You get to decide how you behave in life and in any relationship. Take some time to think about what you want to do and then talk calmly and kindly with the people involved. You can’t do anything about how people react but you can make sure to listen to them and treat them kindly.
Remember that you deserve to be in a relationship that doesn’t come with extra baggage or complications and that helps you behave in a positive way. Take care.
i dated one of my best friends. it didnt go well he got too cotrolling and wanted to be around me all the time. we tried to be friends but it didnt really work. we see each other a lot but we dont talk we act like we dont see each other even tho we do see each other. he always looks away when he sese me. he has a gf now but i dont get him. we havent talked in a few years and i tried clearing the air. not sure yet of the outcome. but i dont get why he always hides from me if he has a gf. — Anonymous
Thank you for sharing your situation. You can’t do anything about how other people behave in any relationship, it’s up to them to decide what they want to do. People don’t always know how to behave when they’re in a difficult situation or feel uncomfortable.
You get to decide how you behave and it’s always a good idea to treat yourself well and move your life in a positive direction. You might consider letting him know what you’re thinking in a kind and friendly way and then moving on. Give him time to think.
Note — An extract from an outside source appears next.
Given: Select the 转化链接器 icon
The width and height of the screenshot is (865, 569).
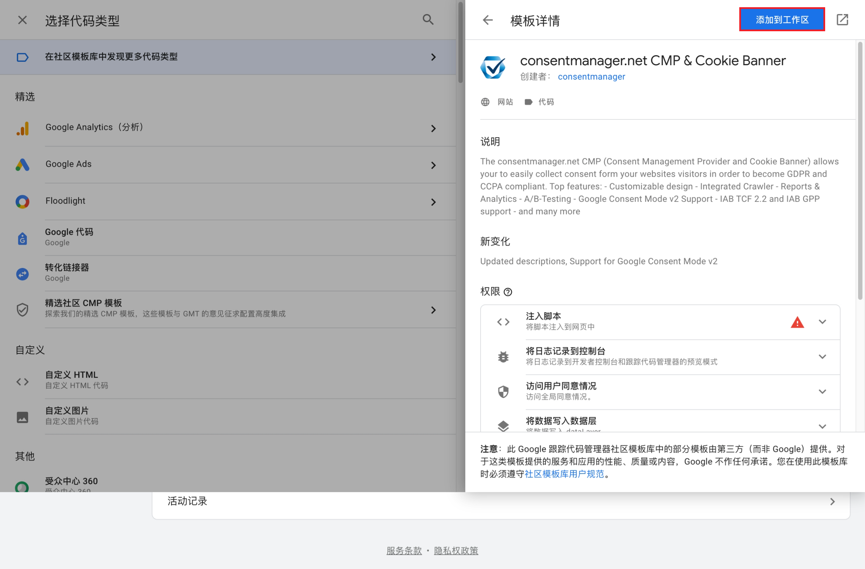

If he wants to be in contact with you he’ll come around; if not, you’re still a great person.
One of the biggest lessons in life is that we can’t control how other people behave. The key is to find people who value the real you, treat you well and want to spend time with you. You’re worth it. Take care.
Relationship Advice Blog
I'm not sure what to do . I really like this guy , however I'm afraid to hang out with him because the people he's usually are not the people I normally talk to and I'm so afraid of them judging me . However it's tearing apart our relationship , but it's not like he's putting in effort to be with me ; so what do I do ? — Anonymous
Thank you for sharing your situation. You get to decide what you do in any relationship and it’s up to you what you want to do next. If you really want to be with him then you might want to think about what you would need to do to make that happen. If you’re not sure then it’s OK not to pursue things.
It’s important to keep in mind that it doesn’t matter what other people think. You’re a wonderful person no matter what anyone thinks and you get to decide how you behave and what kind of life you live. You might consider talking with him and continuing to get to know him on a friendly basis without putting pressure on yourself. Hang out with him, talk and ask him questions in a friendly way. Listen to him and find out more about him so you can decide if he’s a good fit for you.
The more you know about him the easier it will be to talk about things and make decisions. Remember that you deserve to be with someone who makes an effort to be with you and likes the real you. Take care.